Click comics for full size versions at InkyGirl
I just saw Betsy Lerner's post on David Foster Wallace's papers, which includes the handwritten notes in his books. She seems moved, but I'm bordering on apoplectic.
It wasn't until I was in college that I learned to write in books. I finally started because I was a French major, and my grasp of the language was never fully fluent, which meant that I couldn't memorize the layout of my favorite books the way I can in English: even now, I can think of a favorite passage in most any of my books and find it in short order by remembering if it was high or low, left or right on the page, and how the book felt in my hands to determine how deep into the book I need to go to find it again. (This is also why I'm not going to an eReader any time soon.)

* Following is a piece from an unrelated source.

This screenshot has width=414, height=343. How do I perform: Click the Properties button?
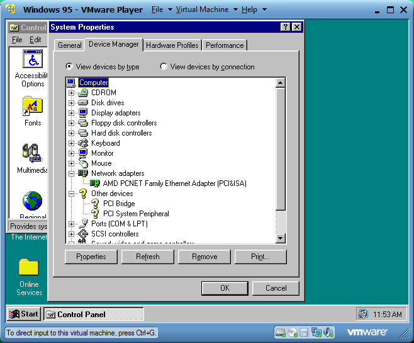91,257
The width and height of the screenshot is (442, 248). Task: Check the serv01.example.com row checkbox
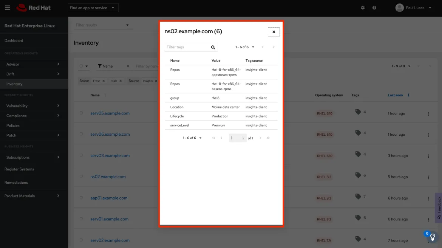(81, 219)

My brain doesn't work nearly as well in foreign languages, so I resorted to making some small notes in my favorite novels to help me along. Always in pencil, always slowly and carefully so that my notes and underlining were aesthetically pleasing alongside the typeface.
From his notes, I can tell that DFW loved the analysis of writing, but I also can't shake the feeling that he must not have respected these books very much. If he did, I don't understand how he could treat them that way. I don't even break the spine if I can avoid it; I read most thick books with my fingers placed strategically to protect the binding.
Someone blogged about dog-earing yesterday, and I responded in the comments, but now I can't remember who it was... sorry! But I'm going to ask similar questions: DO YOU DOG-EAR? DO YOU TAKE NOTES IN THE MARGINS? Why, or why not?